Switch "headphones" to "headset" in all the entries below and write them out again with nothing else changed. Leave the pictures out.

### Element and text position data
——
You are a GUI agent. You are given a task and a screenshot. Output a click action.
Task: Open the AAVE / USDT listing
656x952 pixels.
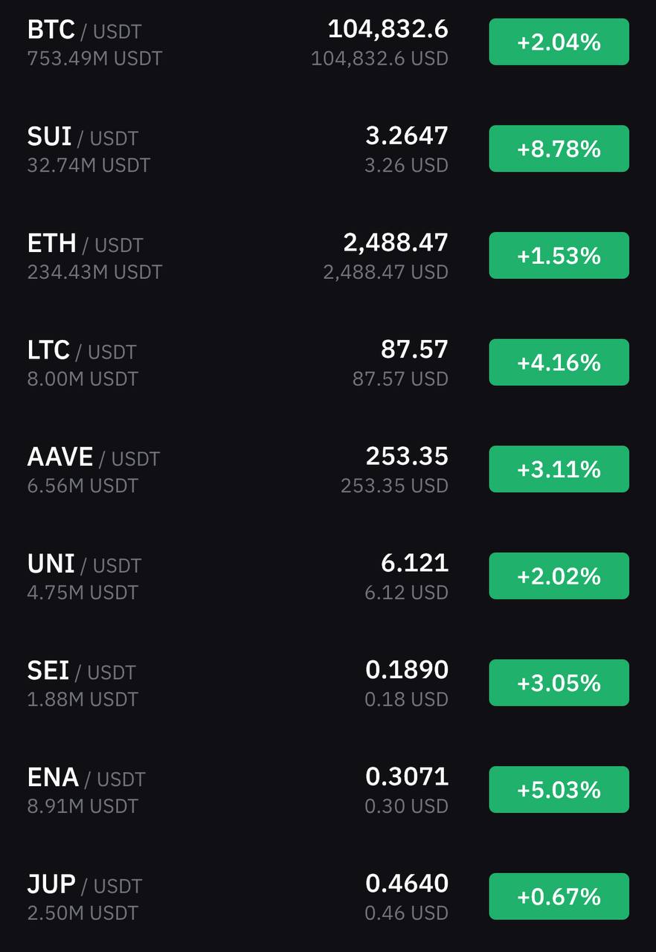point(328,469)
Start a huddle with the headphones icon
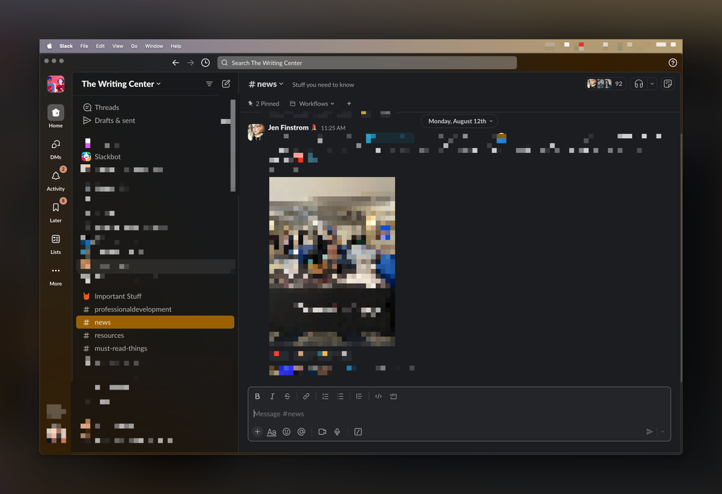 tap(639, 84)
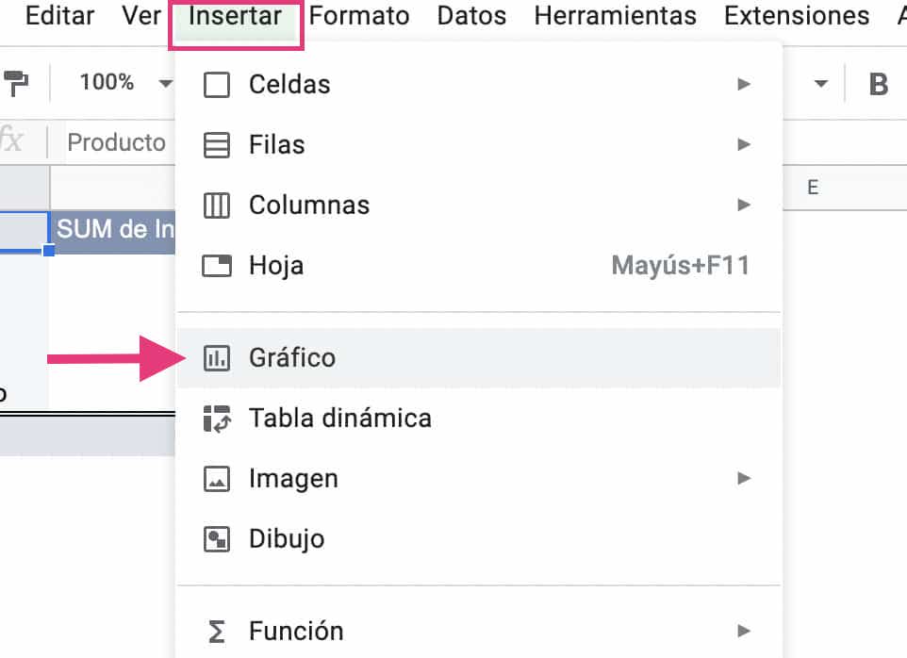Select column E header

[812, 187]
——
### Reply to the task
You are a GUI agent. You are given a task and a screenshot. Output a click action.
Task: Open the AAVE / USDT listing
656x952 pixels.
point(328,469)
Start a huddle with the headset icon
 tap(639, 84)
Select column E header

[812, 187]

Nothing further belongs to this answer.